Europa mantiene abierto el debate sobre cómo ampliar el acceso a los trasplantes de órganos ante una demanda que sigue creciendo. Actualmente, más de 50 mil personas esperan un órgano que les permita seguir con vida, mientras cada día mueren alrededor de nueve pacientes en lista de espera dentro del continente.
En este contexto, algunos países europeos han fortalecido sus modelos de donación para mejorar resultados, mientras otros analizan propuestas controvertidas para aumentar la disponibilidad de órganos. Bélgica destaca por su alta tasa de donantes, mientras en Holanda se abrió una discusión ética sobre la posibilidad de ofrecer recompensas a quienes acepten donar.
Bélgica destaca en Europa por su modelo de donación de órganos
Entre los países que integran la red Eurotransplant, Bélgica sobresale como una de las naciones con mayor número de donantes por millón de habitantes. Su sistema se basa en una legislación que considera a la población como donante automática, salvo que la persona exprese de forma clara su rechazo.
Este modelo contrasta con el sistema tradicional de adhesión voluntaria que prevalece en otros países, donde se requiere el consentimiento explícito de la persona o de su familia. Las autoridades sanitarias belgas atribuyen sus resultados a este marco legal, así como a la coordinación entre hospitales y gobierno.
Infraestructura y procedimientos impulsan la donación en Bélgica
Además del esquema legal, Bélgica ha reforzado su estrategia con infraestructura especializada y procesos más ágiles. El país cuenta con 33 programas especializados y 8 centros con equipo avanzado para atender los procedimientos de donación y trasplante.
Gracias a estas acciones, en la última década el número de pacientes beneficiados con un trasplante aumentó 18 por ciento. Este desempeño coloca a Bélgica como una referencia dentro de Europa en la búsqueda de soluciones para responder a la escasez de órganos.
Holanda abre debate sobre recompensas por donar un órgano
La situación en Holanda es distinta. En ese país, unas 200 personas mueren al año por no recibir a tiempo un riñón, mientras la tasa de donantes se mantiene por debajo de la registrada en Bélgica. Además, el número de pacientes que recibió un órgano disminuyó durante el último año en comparación con 2024.

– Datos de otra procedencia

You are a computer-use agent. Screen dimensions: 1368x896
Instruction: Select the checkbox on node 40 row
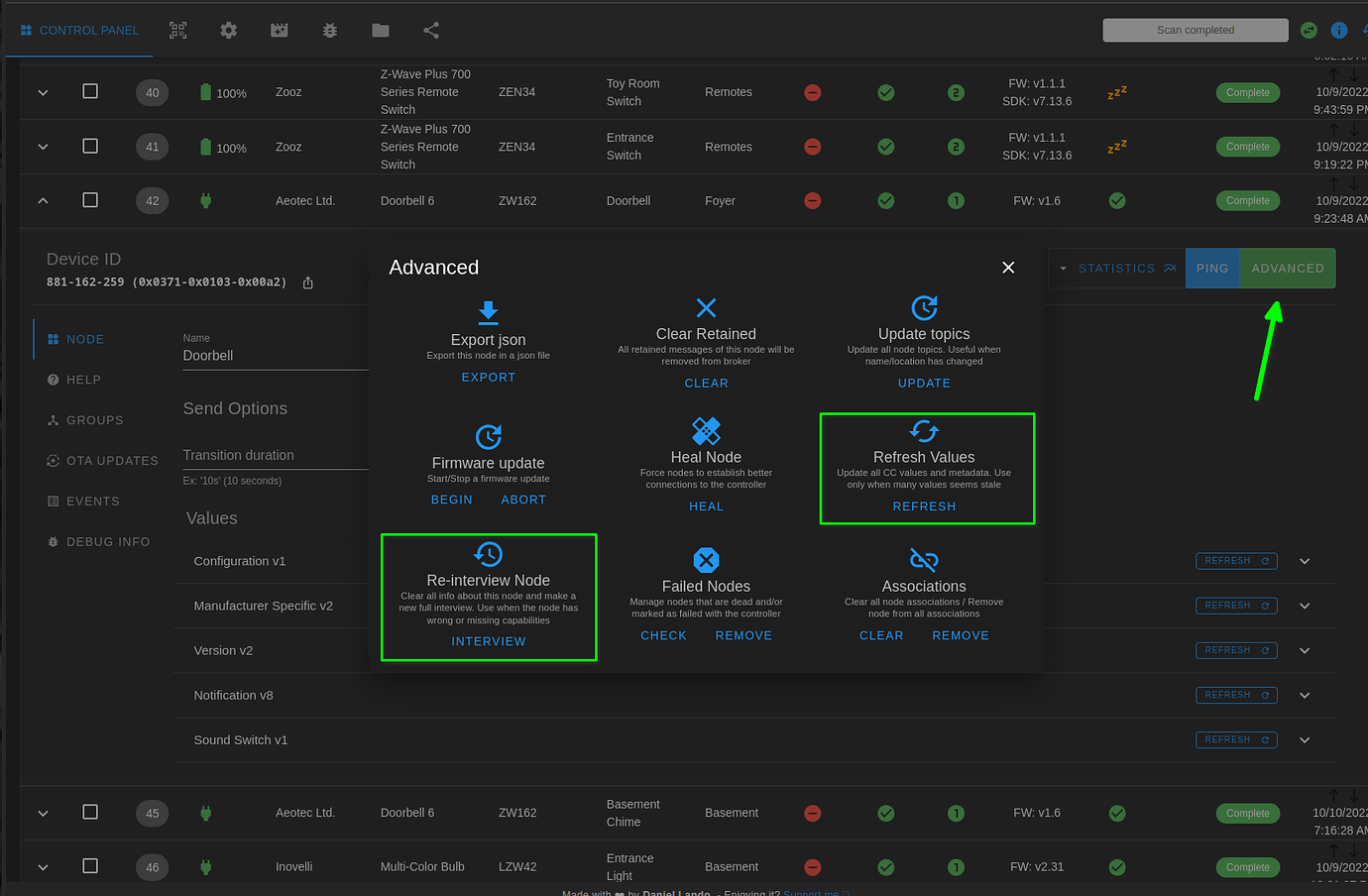[x=90, y=91]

Ante este panorama, el Centro Médico Universitario Erasmus inició una investigación que plantea una posibilidad sensible: ofrecer una compensación o recompensa a cambio de donar un riñón o parte del hígado. La propuesta ha generado debate ético, médico y social, debido a que el pago por órganos está prohibido en casi todo el mundo.
El trasplante de órganos en Europa enfrenta un debate ético y legal
El tema divide opiniones. Algunos especialistas consideran que asumir el riesgo de donar un órgano podría justificar algún tipo de compensación, mientras que organizaciones como la Fundación del Riñón de Países Bajos advierten que esta medida podría dañar la percepción de la donación altruista.
La discusión se desarrolla en un contexto delicado, donde la necesidad de aumentar el número de órganos disponibles choca con límites legales y morales muy claros. Por ahora, Europa sigue explorando alternativas para salvar más vidas sin romper el principio que prohíbe comercializar con órganos humanos.